--- Data shown Enclosed Below ---

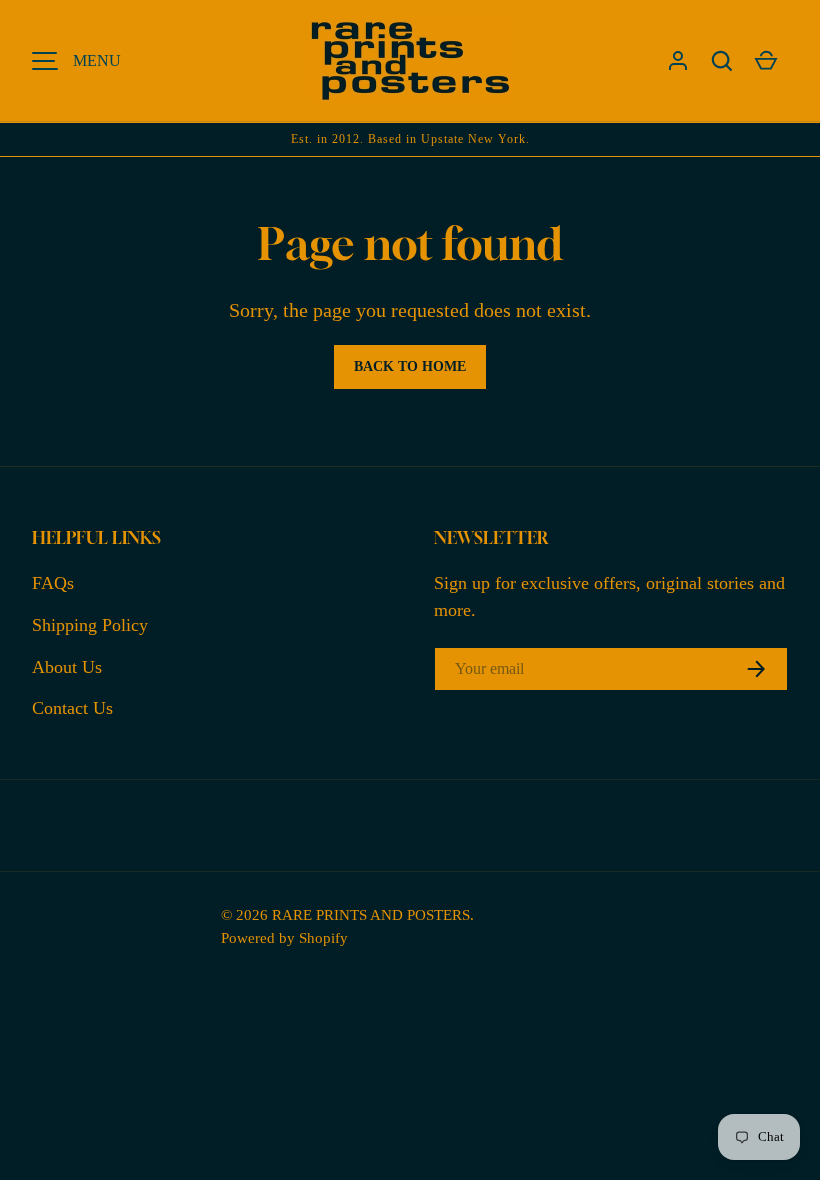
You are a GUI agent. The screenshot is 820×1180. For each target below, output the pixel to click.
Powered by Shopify (284, 937)
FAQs (53, 583)
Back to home (410, 366)
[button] (722, 61)
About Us (67, 667)
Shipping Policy (90, 625)
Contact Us (72, 708)
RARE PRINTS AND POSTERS (371, 914)
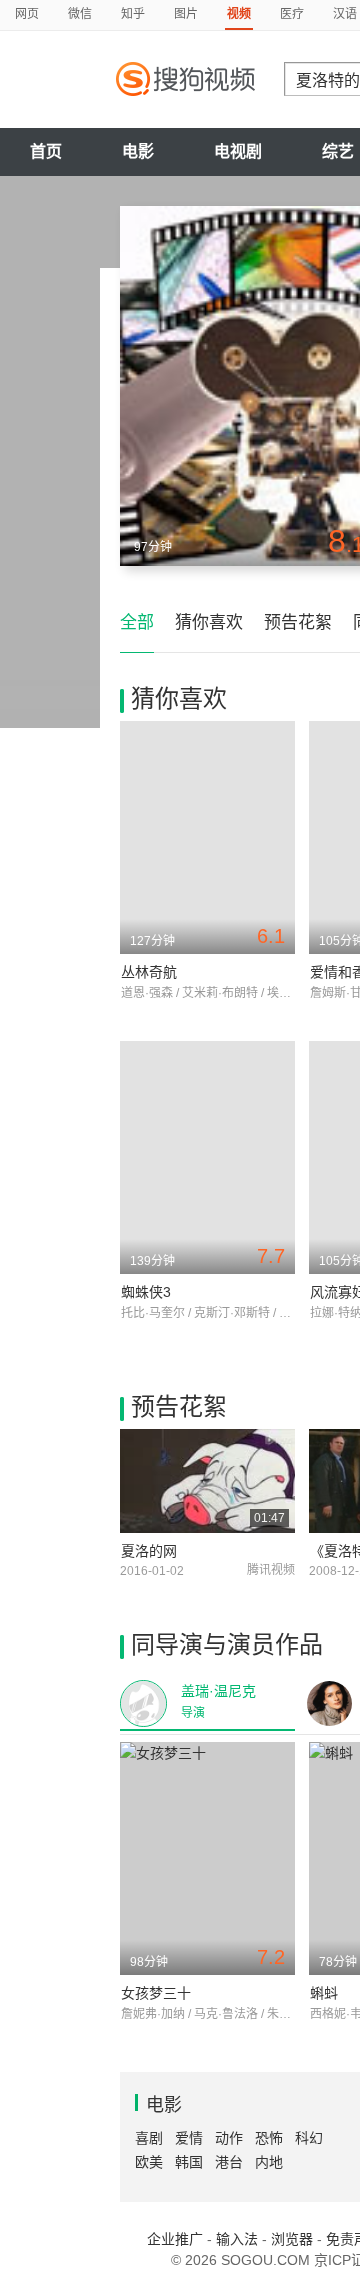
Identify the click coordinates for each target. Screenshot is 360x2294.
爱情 (189, 2138)
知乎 (133, 14)
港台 (229, 2162)
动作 (229, 2138)
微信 (80, 14)
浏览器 (292, 2239)
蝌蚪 (324, 1993)
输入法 (237, 2239)
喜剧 (149, 2138)
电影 (138, 151)
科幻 (309, 2138)
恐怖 (269, 2138)
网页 (27, 14)
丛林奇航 (149, 972)
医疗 (292, 14)
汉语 (345, 14)
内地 (269, 2162)
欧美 (149, 2162)
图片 (186, 14)
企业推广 (175, 2239)
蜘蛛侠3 (146, 1292)
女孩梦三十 (156, 1993)
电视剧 (238, 151)
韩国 (189, 2162)
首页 (46, 151)
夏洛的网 (149, 1551)
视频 (239, 14)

--- End of Enclosed Data shown ---

__What to do__:
Retype the data word for word and keep the pictures out of it.

__Solution to this problem__:
You are a GUI agent. The screenshot is 820×1180. For each target below, output the pixel to click.
Powered by Shopify (284, 937)
FAQs (53, 583)
Back to home (410, 366)
[button] (722, 61)
About Us (67, 667)
Shipping Policy (90, 625)
Contact Us (72, 708)
RARE PRINTS AND POSTERS (371, 914)
Identify the click coordinates for each target. Screenshot is 360x2294.
爱情 (189, 2138)
知乎 (133, 14)
港台 (229, 2162)
动作 (229, 2138)
微信 (80, 14)
浏览器 (292, 2239)
蝌蚪 (324, 1993)
输入法 (237, 2239)
喜剧 (149, 2138)
电影 (138, 151)
科幻 (309, 2138)
恐怖 (269, 2138)
网页 (27, 14)
丛林奇航 (149, 972)
医疗 (292, 14)
汉语 (345, 14)
内地 (269, 2162)
欧美 (149, 2162)
图片 (186, 14)
企业推广 (175, 2239)
蜘蛛侠3 (146, 1292)
女孩梦三十 (156, 1993)
电视剧 (238, 151)
韩国 (189, 2162)
首页 (46, 151)
夏洛的网 (149, 1551)
视频 (239, 14)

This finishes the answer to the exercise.